By Debra Beaulieu. Q&A originally appeared in HealthLeaders Media
Most providers haven’t been taught how to care for transgender or non-binary patients, or even how to communicate with them. According to one expert, these skills are teachable.
While attention to transgender and non-binary issues is ramping up in our culture, knowledge and protocols for treating these populations in the healthcare space is lagging.
Fundamentally, most providers haven't been taught how to communicate with patients about gender identity, much less how to meet their medical needs.
Alex S. Keuroghlian, MD, MPH, director of education and training programs at The Fenway Institute at Fenway Health in Boston and assistant professor of psychiatry at Harvard Medical School shared his thoughts on the subject with Health Leaders Media.
HealthLeaders: There is a lot of variation in terminology when it comes to services related to gender identity. What is the best way to describe healthcare for transgender individuals?
Keuroghlian: The term we use generally for this kind of care is gender-affirming care. So we talk about gender-affirming medical care, gender-affirming behavioral healthcare, and gender-affirming surgical care.
In terms of what that involves, there are several components, which include social affirmation, legal affirmation, psychological affirmation, medical affirmation, and surgical affirmation.
HealthLeaders: What are the questions to ask in determining a patient's gender identity?
Keuroghlian: You have to have a systematic way in which gender identity data are being collected and used accordingly by all clinicians and staff. Patients should be asked at registration or the front desk what their current gender identity is and their sex assigned at birth.
It's crucial to ask both questions—it's called the two-step process—because a lot of transgender people are otherwise just going to identify themselves as a man or a woman.
But when we ask about sex assigned at birth, we have more information to tailor care accordingly. For example, we will do preventive cancer screening based on the organs retained in someone's body, not just the sex listed on their insurance card.

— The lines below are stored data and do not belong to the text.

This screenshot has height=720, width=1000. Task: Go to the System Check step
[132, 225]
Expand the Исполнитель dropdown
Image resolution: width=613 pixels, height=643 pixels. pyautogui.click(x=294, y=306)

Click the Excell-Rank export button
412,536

The electronic health record should collect this information so that people have to provide it only once. If they're continually misgendered, you risk losing them [as patients].
However, you want to check in with some regularity about people's names, pronouns, sexual orientation, and gender identity because those things can evolve throughout a person's life.

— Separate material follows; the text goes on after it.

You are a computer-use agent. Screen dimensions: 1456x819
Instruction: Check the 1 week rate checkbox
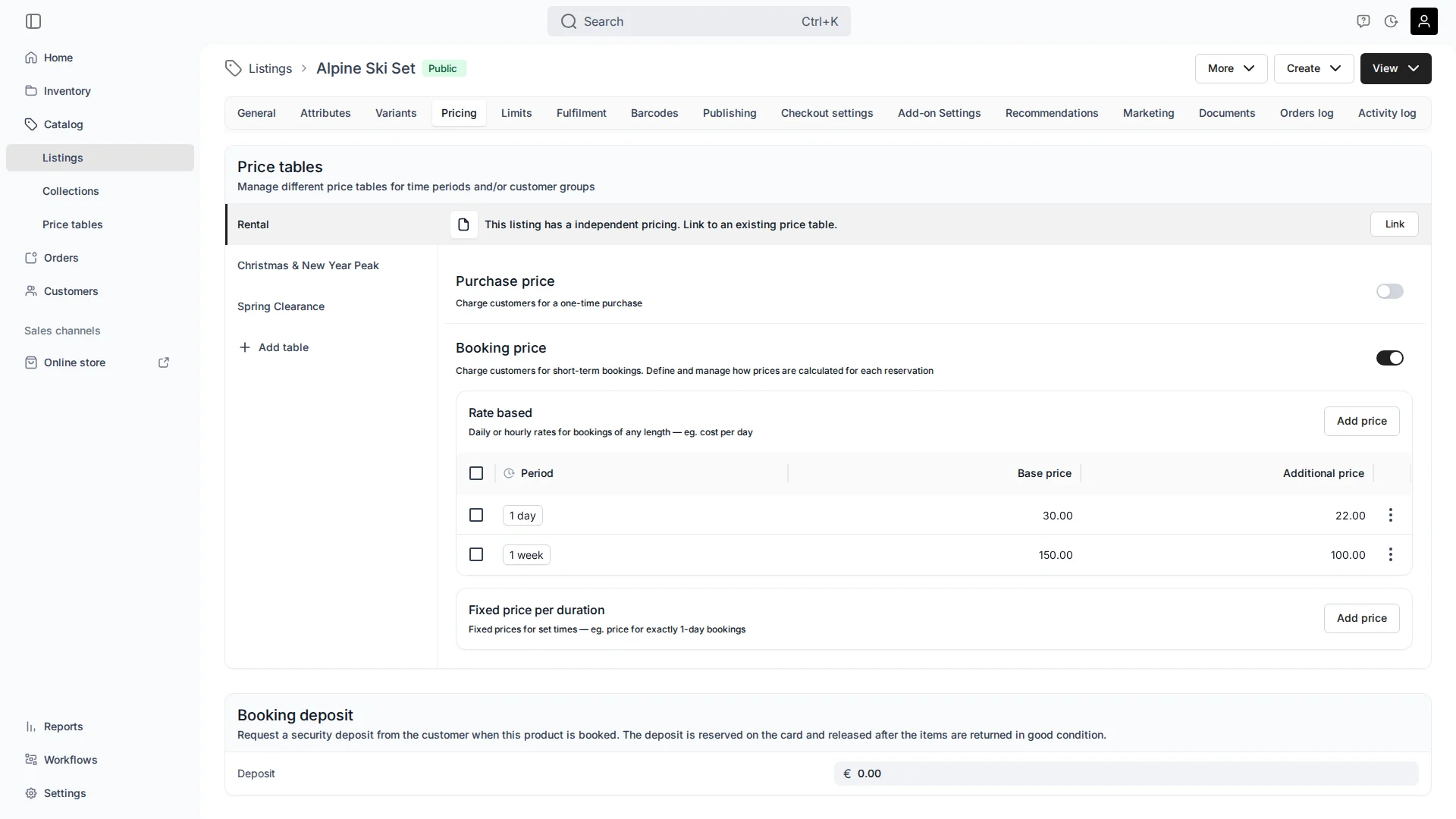pos(476,555)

HealthLeaders: What else is important to know about communicating with transgender people?
Keuroghlian: People need training in sensitive, effective communication across the board. This includes being taught not to make assumptions about people's gender identity or pronouns. This goes for everyone, from clinical to nonclinical staff, including the front desk, financial services and billing, the security guards, and everyone in between.
Affirming and effective communication expresses cultural humility and empathy.
HealthLeaders: Gender-affirming healthcare isn't part of most providers’ standard medical training. Do you foresee this changing?
Keuroglian: These are very teachable skills that all clinical teams can do. But obviously, medical and nursing curricula need to be modernized to teach them. It's not happening yet, but I am seeing a shift among young people—even people coming up five years behind me as more recent trainees—who are really passionate about this.
So I'm optimistic that something is going to shift because there's been an extremely swift sea change in how much of a priority this is and how passionate young clinicians are about this area. They view [gender affirmation] as the civil rights movement of our time. This is going to happen.